The following is a true IT Horror Story based upon actual events and is distributed for educational purposes.

The Scenario:

Jennifer works in the Finance department of a services firm and is responsible for payroll and direct deposit.

The Scam:

One morning Jennifer received an email that appeared to come from an existing employee stating:

Hello Jennifer,

I have recently changed banks and like to have my direct deposit changed to my new account and effective with this coming payroll. If you are less busy can you help me update my bank details.let me know so I can send it to you.

Thanks,
John Davidson
Senior Vice President
ABC Company

The sending email address was spoofed and closely mimicked John’s legitimate company email.Jennifer fell for it and responded by asking John for updated routing and account info with a friendly reminder that the first check after the change would be live, so he’d have to swing by the office to pick it up.

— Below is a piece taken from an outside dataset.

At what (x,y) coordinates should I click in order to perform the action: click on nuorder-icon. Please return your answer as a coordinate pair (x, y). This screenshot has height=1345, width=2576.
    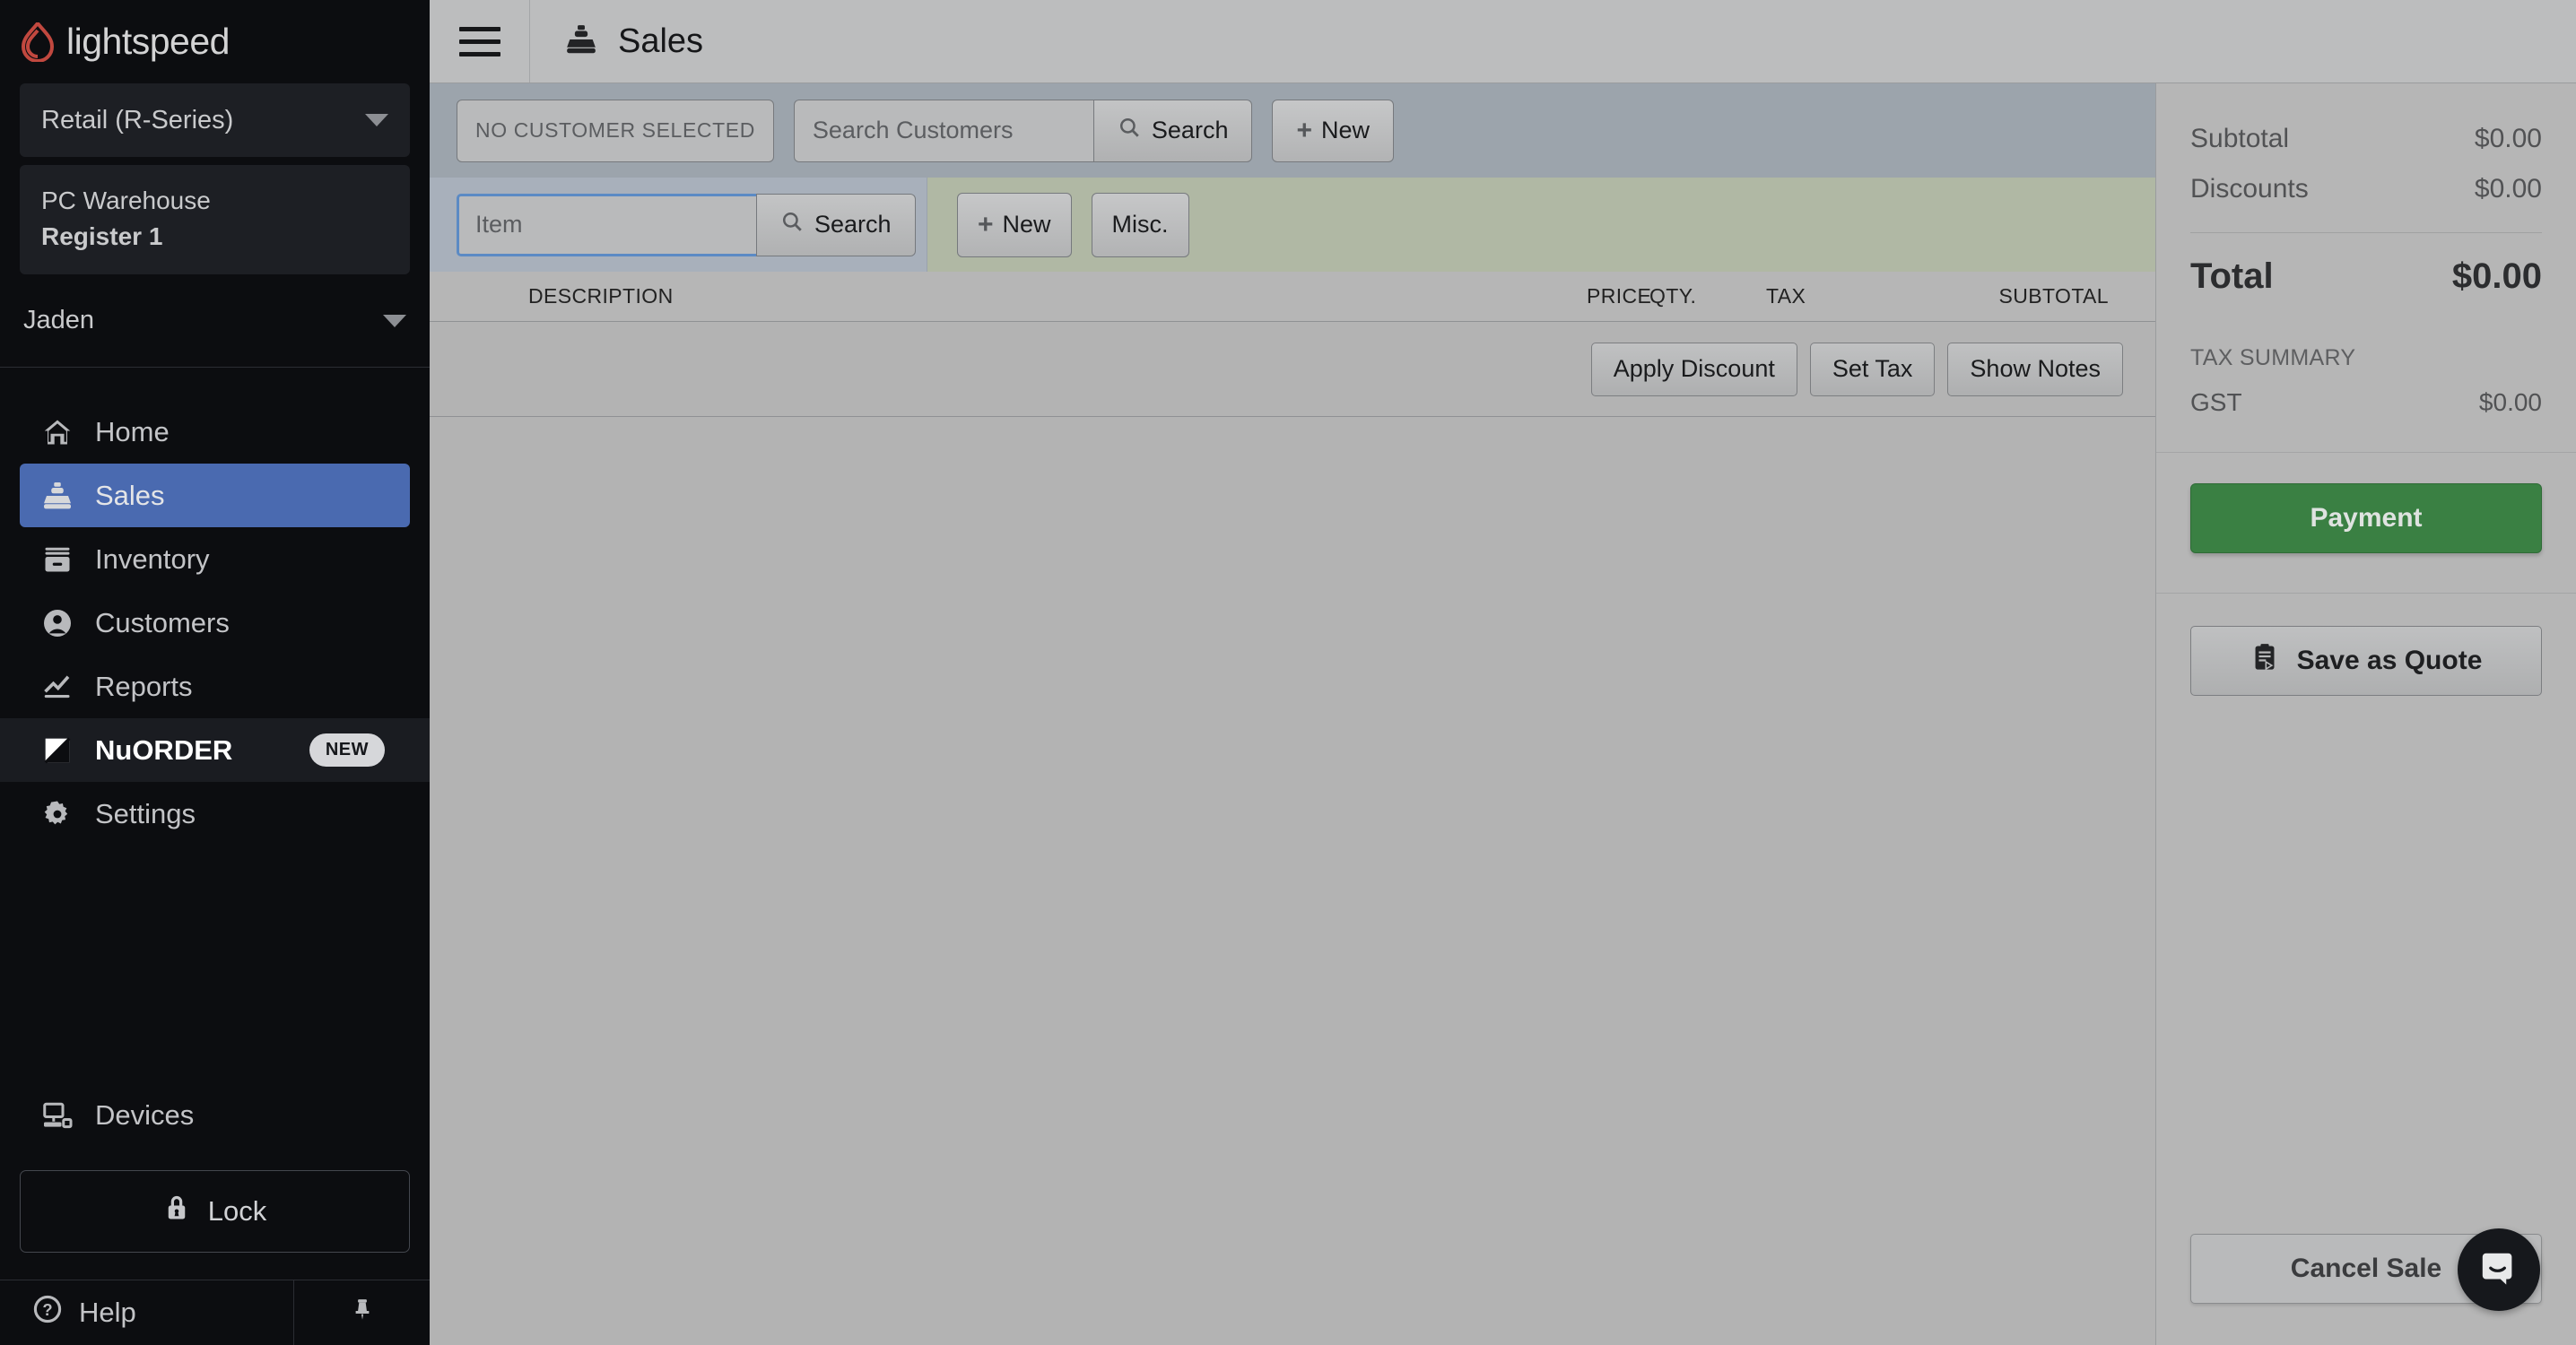
    Looking at the image, I should click on (57, 750).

Our friendly scammer responded quickly, and this time was even trickier. He thanked Jennifer, sent her the updated routing info for his scammer account, and kindly requested that she skip pre-note so that he can get his next paycheck deposited into the account. By using financial terminology, he appeared to be even more legitimate.

Jennifer responded enthusiastically that “I updated everything with NO PRENOTE, so your next check will go into that account! ????”.

The scammer received John’s paycheck at the next payroll and no one was the wiser until the real John complained that he didn’t get paid.

The Lesson:

This scam is 100% preventable by taking one simple step – make a phone call. In every scenario where money is to be sent, make a phone call to verify the requestor.EVERY SINGLE TIME. Jennifer should have looked up John’s phone number in her company records and called him to verify the change request.

Jennifer also missed some clues in the email that should have raised her suspicions. First, there are grammar errors in the email that are typical of scammers. For example, there would usually be a ‘would’ in the ‘and like to have’ sentence. The scammer also asks “if you are less busy” and the ‘l’ in let is not capitalized in the last sentence. These are small grammatical errors that could be made by the real John if he was in a hurry, but they should raise suspicions. Lastly, if Jennifer had paid attention to the headers and/or originating email address of John’s emails, she would have noticed that they came from an @aol.com email address. Employees typically do not request payroll changes from their personal email addresses.